Written request:
Extract every line of the listing below that contains the string "Toggle". Case matters.

The records:
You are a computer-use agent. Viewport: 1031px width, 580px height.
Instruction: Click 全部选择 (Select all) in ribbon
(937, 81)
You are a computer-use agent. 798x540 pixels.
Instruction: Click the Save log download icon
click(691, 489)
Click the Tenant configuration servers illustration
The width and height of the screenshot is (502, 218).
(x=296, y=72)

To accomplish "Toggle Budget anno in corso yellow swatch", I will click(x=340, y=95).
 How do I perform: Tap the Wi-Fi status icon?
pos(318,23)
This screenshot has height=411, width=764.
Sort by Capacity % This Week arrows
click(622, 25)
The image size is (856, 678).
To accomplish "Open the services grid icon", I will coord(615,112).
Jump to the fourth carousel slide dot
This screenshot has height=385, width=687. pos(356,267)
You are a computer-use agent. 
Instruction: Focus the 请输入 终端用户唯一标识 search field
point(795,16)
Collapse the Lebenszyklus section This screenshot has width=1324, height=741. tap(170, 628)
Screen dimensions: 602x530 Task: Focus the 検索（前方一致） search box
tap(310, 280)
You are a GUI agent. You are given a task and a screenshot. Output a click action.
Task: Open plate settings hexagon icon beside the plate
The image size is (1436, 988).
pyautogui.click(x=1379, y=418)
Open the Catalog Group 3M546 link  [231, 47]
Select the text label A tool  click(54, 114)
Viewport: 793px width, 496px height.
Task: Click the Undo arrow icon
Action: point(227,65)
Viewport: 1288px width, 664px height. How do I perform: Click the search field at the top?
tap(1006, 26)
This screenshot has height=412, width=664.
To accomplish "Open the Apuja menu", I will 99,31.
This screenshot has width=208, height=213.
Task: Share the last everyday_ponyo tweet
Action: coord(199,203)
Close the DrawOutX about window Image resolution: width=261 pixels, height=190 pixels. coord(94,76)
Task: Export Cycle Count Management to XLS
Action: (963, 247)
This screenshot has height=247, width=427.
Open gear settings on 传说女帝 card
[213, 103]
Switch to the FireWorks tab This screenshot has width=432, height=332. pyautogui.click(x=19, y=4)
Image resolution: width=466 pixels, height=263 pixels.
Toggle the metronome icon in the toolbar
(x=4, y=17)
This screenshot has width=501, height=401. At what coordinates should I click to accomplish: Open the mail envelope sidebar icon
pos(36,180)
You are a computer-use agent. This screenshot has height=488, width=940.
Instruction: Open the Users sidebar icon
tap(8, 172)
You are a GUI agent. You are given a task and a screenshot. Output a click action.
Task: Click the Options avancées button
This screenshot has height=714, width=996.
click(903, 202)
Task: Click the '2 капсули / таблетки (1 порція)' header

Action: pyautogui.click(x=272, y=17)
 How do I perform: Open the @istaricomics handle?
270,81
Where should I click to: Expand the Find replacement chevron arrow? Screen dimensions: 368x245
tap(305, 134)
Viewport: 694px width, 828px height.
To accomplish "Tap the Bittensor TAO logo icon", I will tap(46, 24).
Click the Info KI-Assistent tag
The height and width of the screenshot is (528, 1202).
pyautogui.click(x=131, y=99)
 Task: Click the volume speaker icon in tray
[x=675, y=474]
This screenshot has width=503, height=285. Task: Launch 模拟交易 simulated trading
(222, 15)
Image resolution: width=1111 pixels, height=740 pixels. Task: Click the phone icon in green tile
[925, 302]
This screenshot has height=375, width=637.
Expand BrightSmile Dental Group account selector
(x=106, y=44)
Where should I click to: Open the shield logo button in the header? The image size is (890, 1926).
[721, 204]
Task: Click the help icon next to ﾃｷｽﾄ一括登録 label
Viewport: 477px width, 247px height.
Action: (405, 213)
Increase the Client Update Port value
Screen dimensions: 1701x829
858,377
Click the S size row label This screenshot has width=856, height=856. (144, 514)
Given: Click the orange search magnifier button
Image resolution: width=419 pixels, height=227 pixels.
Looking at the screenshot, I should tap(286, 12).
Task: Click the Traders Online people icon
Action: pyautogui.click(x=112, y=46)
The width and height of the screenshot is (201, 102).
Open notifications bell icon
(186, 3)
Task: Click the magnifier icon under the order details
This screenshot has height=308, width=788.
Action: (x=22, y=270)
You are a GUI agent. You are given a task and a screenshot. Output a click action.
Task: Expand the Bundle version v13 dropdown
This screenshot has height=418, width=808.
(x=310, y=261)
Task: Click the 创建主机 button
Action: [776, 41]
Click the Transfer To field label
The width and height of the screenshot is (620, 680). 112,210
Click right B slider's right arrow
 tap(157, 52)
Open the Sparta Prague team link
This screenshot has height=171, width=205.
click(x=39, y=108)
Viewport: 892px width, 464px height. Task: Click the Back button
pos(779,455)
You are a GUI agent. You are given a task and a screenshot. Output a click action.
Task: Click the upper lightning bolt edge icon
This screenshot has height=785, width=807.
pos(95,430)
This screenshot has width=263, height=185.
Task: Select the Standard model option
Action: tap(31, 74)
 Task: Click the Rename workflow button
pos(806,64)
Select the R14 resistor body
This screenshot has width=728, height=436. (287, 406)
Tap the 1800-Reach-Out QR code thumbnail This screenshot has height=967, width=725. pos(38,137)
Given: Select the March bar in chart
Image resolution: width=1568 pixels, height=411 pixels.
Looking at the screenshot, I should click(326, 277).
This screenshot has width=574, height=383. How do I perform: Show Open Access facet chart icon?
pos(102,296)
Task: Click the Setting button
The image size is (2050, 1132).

Finished task:
To accomplish "Toggle Budget anno in corso yellow swatch", I will click(x=340, y=95).
Toggle the metronome icon in the toolbar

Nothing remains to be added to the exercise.